[TASK TO CARRY OUT]:
Copy out the records starting at the line containing "You are a computer-use" and ending at the line containing "pos(232,127)", leaving out the pictures.

######

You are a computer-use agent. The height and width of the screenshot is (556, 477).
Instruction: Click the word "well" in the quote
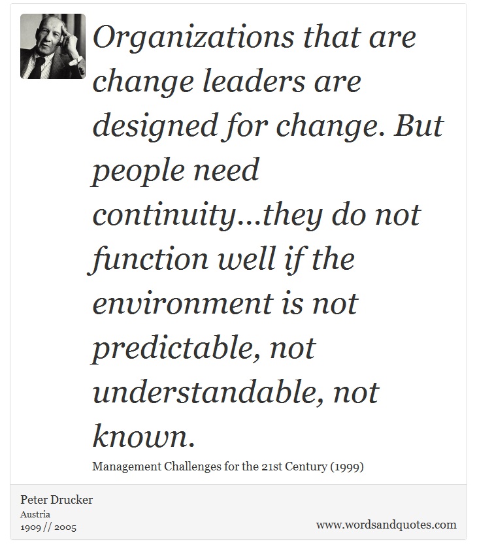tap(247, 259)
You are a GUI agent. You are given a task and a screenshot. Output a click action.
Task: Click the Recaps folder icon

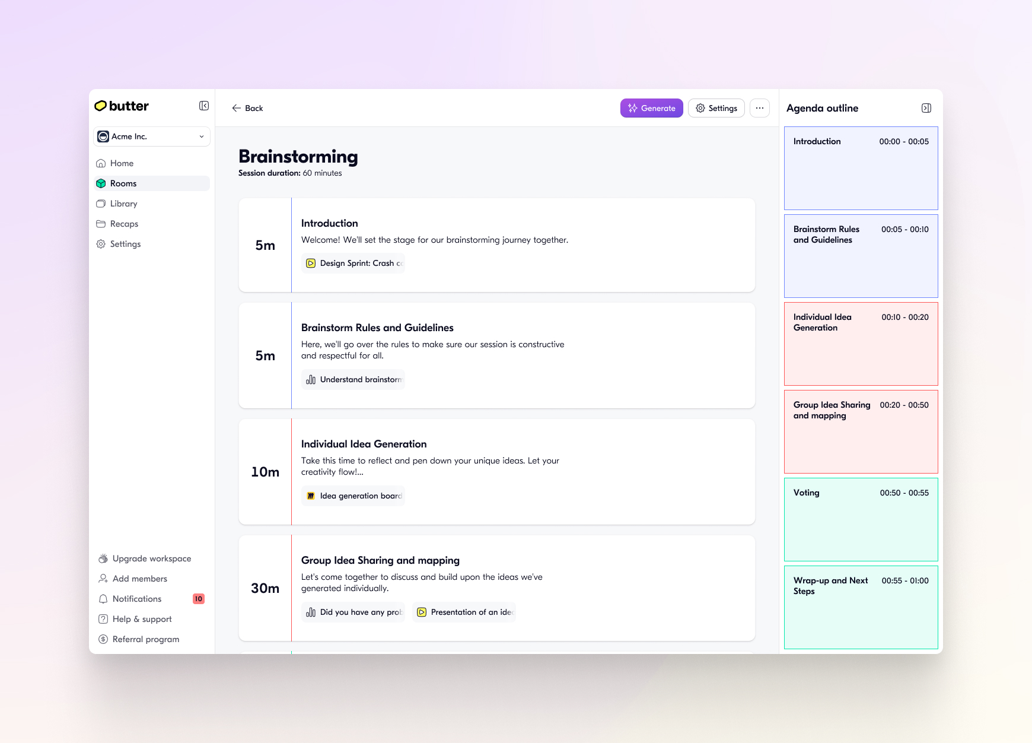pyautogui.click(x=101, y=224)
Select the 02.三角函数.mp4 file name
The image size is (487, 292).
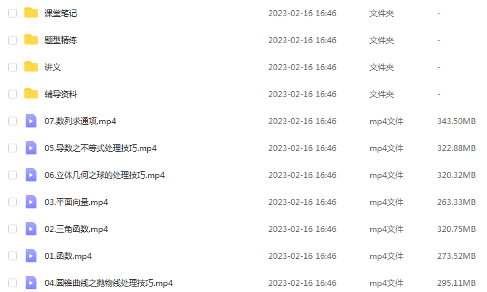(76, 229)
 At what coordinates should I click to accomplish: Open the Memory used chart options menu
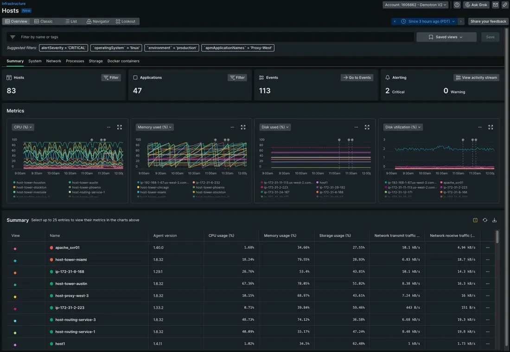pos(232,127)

######

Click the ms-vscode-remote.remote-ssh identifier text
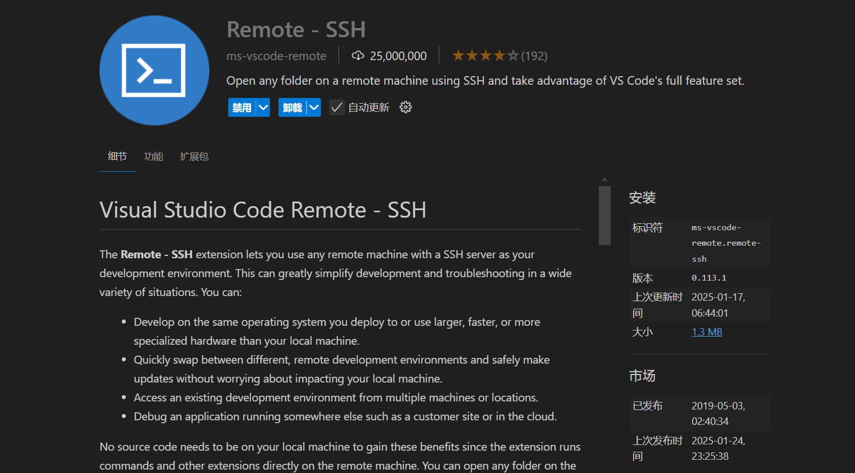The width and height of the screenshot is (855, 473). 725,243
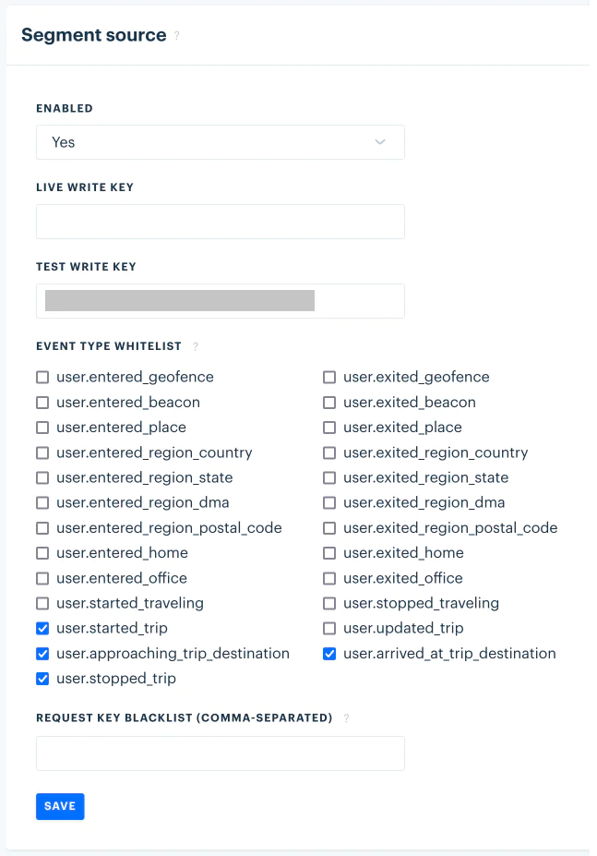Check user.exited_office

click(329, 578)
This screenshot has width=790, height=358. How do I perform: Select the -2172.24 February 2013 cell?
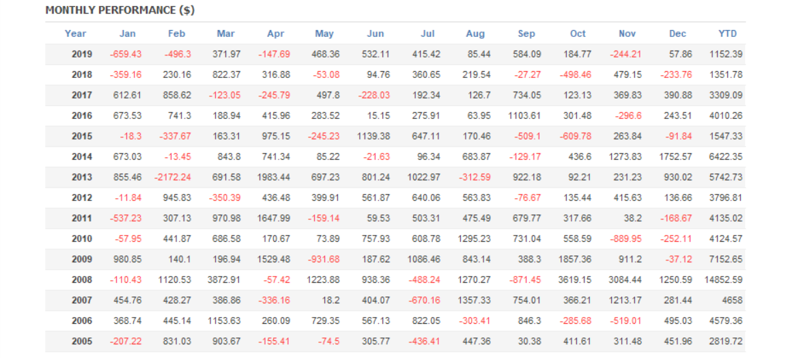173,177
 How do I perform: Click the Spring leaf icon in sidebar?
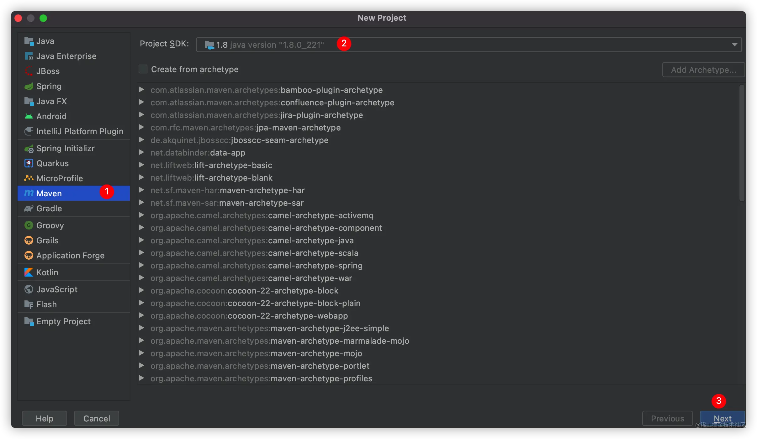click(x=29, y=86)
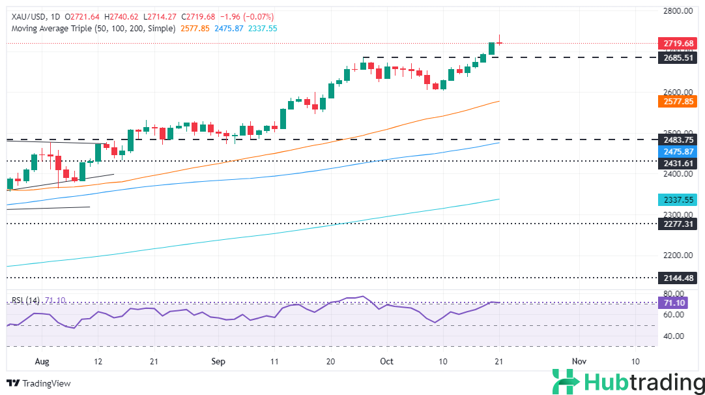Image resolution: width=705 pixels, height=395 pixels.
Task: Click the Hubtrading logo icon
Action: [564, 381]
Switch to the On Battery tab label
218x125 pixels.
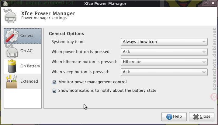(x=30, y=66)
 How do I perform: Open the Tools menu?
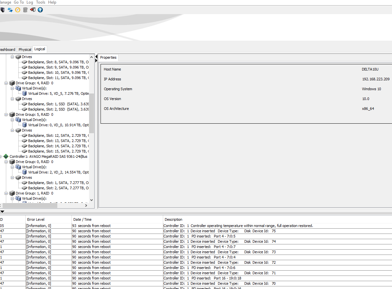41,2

######

[FINAL RESULT]:
You are a computer-use agent. The height and width of the screenshot is (556, 477).
Instruction: Click the word "well" in the quote
tap(247, 259)
You are a GUI agent. You are given a task and a screenshot. Output a click action.
Task: Click the Recaps folder icon

pyautogui.click(x=101, y=224)
Select the 02.三角函数.mp4 file name
The image size is (487, 292).
(76, 229)
 At what coordinates should I click to accomplish: Open the Memory used chart options menu
pos(232,127)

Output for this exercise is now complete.